43. ABCDEF U

Siamo nei guai fino al collo.

Questa volta Ginni ed io non ce la caveremo. Ho come la sensazione che finiremo sul serio in prigione.
Sarà così imbarazzante quando Scott mi vedrà in cella, con i capelli rasati e le occhiaie chilometriche.
Devo trovare una chiesa e mettermi a pregare, se voglio scacciare la possibilità che sia proprio lui a venire ad arrestarci.

Questa volta credo proprio che userà le manette.
Mamma, papà– mi dispiace.

«Mi ascolti per favore, al posto di sbraitarmi contro!» Genelle urla in faccia al vecchio, facendolo zittire e indietreggiare per lo spavento.

Sobbalzo anche io e per poco non gli afferro il braccio corpulento.
Ho il cuore che scoppia e una strana sensazione di gelo addosso. Mi viene da vomitare.

La mora al mio fianco trae un grosso sospiro di sollievo, «Finalmente».
Si sistema i ciuffi scomposti del caschetto, cercando di darsi una calmata.

Se io sono terrorizzata, lei è arrabbiatissima.
Di solito, Ginni è molto pacifica e raramente attaccata briga; eppure sembra essere un'altra persona, in questo momento.

Sarebbe in grado di sbranare dei leoni a mani nude. Ha gli occhi infiammati.

Non so dove stia trovando il coraggio per affrontare di petto la situazione.
Io mi stavo per mettere a piangere, appena due minuti fa.

«Quello che sto cercando di dirle da almeno dieci minuti, è che non volevamo rubare proprio nulla. Quale razza di ladro torna indietro per pagare?!».

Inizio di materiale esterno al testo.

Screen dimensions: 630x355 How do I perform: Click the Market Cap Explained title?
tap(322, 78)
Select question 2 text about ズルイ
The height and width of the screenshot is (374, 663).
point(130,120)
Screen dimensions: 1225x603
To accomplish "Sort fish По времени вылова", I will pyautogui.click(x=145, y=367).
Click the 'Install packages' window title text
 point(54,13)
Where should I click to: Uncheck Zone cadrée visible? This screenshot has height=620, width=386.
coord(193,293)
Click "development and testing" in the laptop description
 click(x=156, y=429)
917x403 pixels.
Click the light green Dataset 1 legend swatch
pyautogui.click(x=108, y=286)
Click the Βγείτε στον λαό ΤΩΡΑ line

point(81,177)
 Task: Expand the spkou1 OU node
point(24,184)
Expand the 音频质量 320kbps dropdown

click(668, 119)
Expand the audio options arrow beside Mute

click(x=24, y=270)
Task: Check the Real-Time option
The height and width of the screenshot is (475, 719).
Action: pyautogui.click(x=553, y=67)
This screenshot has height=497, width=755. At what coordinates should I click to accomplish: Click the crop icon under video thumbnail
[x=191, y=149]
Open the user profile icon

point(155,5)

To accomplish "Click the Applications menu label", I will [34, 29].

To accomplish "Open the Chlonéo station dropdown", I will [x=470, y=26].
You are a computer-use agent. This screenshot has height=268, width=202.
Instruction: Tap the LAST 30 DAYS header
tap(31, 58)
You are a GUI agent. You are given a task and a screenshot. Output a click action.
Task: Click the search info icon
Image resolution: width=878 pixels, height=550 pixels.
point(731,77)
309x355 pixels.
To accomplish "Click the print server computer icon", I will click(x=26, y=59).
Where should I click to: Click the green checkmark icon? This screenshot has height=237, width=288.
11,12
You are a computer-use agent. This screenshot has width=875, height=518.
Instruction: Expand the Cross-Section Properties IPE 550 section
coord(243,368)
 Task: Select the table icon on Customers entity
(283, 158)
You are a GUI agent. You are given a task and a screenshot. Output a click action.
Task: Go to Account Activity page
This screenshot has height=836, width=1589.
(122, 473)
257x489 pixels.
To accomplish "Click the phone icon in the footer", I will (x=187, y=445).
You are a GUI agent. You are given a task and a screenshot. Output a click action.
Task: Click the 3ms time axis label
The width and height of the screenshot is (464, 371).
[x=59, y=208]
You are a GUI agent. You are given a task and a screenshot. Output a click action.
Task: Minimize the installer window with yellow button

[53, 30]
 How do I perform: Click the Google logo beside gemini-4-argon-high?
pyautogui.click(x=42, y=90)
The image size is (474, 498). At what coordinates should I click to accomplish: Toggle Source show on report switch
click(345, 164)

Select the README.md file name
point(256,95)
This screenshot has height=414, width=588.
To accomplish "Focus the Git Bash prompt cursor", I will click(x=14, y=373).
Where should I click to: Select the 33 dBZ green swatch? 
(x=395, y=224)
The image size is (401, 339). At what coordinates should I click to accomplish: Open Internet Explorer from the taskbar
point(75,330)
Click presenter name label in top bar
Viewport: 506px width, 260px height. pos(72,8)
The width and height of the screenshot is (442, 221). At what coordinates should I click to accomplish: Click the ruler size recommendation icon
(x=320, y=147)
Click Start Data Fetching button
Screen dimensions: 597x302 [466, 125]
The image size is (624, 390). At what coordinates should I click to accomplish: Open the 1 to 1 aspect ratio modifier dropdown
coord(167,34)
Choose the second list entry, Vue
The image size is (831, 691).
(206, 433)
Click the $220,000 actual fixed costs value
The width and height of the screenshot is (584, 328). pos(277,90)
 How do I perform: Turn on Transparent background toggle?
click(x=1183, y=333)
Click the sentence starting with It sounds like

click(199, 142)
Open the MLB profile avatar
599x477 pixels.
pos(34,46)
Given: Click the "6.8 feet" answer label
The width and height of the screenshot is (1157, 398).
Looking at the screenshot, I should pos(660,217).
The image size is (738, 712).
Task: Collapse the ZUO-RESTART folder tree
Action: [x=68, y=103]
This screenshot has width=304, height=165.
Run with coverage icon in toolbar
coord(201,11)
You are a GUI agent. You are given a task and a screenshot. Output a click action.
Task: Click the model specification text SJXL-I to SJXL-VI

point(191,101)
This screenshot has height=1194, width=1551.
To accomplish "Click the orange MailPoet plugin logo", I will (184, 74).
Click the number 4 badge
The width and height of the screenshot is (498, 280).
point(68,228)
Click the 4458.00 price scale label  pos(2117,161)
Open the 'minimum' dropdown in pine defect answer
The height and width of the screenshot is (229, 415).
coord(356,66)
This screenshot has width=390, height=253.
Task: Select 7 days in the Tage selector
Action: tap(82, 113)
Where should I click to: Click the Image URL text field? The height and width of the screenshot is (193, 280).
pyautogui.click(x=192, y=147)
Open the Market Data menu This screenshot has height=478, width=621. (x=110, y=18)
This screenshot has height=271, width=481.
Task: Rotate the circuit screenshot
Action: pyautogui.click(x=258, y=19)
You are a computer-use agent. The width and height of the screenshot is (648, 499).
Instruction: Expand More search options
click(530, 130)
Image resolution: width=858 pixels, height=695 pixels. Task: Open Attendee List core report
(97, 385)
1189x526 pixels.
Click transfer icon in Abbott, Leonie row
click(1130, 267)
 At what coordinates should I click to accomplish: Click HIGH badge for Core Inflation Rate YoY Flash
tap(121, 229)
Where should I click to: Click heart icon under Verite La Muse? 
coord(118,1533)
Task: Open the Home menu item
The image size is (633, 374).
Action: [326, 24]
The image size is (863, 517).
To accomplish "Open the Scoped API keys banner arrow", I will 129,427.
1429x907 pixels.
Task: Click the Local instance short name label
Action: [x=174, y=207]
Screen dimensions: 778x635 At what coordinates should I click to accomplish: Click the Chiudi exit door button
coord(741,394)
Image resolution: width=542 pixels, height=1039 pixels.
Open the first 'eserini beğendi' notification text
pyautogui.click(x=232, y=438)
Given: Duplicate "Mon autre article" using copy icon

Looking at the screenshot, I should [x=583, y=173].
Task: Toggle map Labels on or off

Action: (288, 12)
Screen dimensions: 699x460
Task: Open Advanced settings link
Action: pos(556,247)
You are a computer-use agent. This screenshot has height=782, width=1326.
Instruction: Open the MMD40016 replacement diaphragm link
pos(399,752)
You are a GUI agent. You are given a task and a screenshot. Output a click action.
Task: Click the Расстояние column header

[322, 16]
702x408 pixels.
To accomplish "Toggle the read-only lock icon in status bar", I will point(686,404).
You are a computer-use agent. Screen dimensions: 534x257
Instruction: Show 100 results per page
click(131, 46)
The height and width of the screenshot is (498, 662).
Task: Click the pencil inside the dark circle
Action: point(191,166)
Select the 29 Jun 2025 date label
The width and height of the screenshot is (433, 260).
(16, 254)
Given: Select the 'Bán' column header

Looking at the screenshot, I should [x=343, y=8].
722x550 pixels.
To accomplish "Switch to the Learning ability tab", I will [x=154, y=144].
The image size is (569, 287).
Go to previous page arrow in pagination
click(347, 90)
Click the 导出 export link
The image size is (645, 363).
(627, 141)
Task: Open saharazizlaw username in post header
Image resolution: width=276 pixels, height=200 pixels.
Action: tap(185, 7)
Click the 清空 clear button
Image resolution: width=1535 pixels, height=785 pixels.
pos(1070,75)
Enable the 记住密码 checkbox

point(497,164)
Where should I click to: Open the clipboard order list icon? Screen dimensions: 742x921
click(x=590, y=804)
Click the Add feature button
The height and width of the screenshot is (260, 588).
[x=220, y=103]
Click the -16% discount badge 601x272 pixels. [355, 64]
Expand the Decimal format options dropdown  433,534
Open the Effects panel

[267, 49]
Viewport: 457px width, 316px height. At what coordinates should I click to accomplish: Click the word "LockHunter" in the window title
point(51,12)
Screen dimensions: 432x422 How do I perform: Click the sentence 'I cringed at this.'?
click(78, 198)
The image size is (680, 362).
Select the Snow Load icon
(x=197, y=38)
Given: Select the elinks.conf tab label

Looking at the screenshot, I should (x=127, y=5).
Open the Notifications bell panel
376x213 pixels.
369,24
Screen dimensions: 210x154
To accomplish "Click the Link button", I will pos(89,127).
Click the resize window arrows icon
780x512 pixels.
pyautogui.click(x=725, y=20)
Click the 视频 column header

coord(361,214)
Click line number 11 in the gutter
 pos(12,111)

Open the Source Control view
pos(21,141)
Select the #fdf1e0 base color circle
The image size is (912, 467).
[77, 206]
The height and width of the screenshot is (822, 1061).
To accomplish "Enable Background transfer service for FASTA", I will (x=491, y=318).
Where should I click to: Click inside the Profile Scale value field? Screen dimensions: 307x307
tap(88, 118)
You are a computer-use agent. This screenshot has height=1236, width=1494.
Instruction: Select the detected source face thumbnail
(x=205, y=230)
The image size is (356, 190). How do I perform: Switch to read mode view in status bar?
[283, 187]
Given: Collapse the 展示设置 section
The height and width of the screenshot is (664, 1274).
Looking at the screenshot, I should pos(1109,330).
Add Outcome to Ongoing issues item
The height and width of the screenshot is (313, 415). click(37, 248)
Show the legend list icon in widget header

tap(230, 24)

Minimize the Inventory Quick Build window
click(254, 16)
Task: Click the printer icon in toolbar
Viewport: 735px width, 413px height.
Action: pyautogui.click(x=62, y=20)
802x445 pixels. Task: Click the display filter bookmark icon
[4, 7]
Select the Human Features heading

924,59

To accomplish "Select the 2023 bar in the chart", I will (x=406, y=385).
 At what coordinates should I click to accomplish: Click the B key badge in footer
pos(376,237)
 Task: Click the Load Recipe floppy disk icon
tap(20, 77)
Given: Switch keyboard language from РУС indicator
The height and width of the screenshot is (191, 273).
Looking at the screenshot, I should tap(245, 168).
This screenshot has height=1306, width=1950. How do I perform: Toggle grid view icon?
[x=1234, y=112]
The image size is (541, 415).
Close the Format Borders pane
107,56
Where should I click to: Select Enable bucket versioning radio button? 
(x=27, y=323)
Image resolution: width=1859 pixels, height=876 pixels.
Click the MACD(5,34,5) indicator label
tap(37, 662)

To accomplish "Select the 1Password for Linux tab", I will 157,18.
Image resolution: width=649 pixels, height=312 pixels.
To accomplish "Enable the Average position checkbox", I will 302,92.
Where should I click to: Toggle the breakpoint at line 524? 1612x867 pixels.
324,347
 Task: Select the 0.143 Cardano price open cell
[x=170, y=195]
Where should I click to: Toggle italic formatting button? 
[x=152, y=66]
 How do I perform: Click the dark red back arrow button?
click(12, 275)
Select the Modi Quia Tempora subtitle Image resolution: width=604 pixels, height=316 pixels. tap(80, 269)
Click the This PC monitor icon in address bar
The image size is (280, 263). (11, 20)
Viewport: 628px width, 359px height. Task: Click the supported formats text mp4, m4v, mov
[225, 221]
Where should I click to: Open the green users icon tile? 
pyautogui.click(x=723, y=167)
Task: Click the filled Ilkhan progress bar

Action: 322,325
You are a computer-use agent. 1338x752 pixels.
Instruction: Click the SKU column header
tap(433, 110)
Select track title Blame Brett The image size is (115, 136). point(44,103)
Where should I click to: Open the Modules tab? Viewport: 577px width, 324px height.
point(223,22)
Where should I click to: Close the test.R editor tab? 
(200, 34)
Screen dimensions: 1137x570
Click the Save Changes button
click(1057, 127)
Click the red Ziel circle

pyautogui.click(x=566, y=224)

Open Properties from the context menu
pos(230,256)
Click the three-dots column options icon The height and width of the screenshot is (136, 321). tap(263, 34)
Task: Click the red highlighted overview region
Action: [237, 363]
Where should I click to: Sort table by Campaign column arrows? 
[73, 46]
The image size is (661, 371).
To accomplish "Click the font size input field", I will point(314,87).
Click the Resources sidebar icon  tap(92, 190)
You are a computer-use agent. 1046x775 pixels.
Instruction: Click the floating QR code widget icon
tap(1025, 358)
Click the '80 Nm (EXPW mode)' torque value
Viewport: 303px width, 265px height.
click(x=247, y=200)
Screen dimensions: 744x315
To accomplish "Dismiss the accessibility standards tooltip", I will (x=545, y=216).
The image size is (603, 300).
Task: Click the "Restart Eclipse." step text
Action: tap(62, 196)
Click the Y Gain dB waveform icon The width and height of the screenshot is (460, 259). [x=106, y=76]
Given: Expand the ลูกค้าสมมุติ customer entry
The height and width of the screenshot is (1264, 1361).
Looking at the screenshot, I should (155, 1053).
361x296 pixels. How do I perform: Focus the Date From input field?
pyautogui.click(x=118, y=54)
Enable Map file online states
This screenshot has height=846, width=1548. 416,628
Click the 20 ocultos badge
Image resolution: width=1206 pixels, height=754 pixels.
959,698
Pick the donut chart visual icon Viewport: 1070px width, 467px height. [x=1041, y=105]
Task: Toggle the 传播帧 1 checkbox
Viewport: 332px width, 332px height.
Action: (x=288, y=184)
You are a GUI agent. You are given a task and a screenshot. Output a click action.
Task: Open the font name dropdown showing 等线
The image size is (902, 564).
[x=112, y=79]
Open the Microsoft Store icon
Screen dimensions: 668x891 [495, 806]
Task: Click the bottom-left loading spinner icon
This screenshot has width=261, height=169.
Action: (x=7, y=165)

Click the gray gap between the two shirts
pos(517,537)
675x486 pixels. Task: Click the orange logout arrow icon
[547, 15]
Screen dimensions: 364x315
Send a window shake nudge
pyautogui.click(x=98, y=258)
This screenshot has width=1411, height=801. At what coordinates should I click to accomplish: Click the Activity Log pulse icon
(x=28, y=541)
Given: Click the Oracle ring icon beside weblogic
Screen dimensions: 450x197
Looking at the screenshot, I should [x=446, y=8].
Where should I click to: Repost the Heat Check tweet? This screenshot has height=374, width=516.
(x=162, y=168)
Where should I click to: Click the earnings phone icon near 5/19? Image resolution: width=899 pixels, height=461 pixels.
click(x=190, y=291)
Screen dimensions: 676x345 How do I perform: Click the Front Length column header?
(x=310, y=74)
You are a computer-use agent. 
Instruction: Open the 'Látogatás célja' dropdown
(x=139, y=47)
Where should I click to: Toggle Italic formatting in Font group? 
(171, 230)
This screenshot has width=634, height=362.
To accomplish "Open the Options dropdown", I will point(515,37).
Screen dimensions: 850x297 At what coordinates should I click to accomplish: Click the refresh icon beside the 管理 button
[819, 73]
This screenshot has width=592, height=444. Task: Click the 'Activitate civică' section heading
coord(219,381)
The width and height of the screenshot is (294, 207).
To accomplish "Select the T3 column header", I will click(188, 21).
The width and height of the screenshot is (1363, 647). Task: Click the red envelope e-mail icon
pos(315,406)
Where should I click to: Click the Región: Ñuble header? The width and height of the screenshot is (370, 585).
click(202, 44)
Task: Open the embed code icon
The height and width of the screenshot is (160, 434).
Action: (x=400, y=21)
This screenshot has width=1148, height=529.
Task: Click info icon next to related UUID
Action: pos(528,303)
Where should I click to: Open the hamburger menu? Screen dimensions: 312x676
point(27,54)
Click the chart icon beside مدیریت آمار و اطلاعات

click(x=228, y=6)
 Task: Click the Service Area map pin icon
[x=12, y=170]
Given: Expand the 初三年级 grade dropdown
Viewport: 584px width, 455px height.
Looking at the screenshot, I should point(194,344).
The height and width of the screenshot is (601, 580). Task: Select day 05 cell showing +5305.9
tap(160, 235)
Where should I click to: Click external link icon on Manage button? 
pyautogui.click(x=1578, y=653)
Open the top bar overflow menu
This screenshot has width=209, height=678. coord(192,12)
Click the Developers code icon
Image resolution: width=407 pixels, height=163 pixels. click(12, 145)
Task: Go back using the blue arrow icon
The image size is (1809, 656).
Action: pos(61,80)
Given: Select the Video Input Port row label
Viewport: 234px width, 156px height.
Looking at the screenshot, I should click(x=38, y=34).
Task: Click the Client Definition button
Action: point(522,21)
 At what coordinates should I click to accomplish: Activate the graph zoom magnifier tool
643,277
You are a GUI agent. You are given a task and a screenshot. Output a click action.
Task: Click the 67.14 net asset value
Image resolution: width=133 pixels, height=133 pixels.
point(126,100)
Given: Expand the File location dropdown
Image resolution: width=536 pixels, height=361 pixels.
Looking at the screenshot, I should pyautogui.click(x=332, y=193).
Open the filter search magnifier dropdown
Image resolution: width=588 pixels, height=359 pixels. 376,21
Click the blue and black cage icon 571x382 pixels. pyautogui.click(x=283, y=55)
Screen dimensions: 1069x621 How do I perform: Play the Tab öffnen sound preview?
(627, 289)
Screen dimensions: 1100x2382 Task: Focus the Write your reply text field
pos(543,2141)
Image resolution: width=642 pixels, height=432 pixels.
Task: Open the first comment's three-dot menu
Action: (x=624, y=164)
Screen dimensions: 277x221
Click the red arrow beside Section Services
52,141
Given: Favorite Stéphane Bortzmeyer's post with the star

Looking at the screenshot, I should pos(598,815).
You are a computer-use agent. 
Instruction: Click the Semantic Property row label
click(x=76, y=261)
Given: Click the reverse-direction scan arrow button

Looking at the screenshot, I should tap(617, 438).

«Non m'importa!» il vecchio punta il piede a terra, muovendo la bocca baffuta, «Adesso chiamo la polizia. Vediamo cosa dite a loro».

Qui finisce male.

«Lei non chiama proprio nessuno! Abbiamo appena pagato per l'articolo dimenticato per sbaglio. Ho anche lo scontrino».
Lo sventola, tenendolo ben stretto con le dita.

Lui alza il viso verso il soffitto, ghignando. «Dalle videocamere di sorveglianza si vedrà che l'orario non combacia».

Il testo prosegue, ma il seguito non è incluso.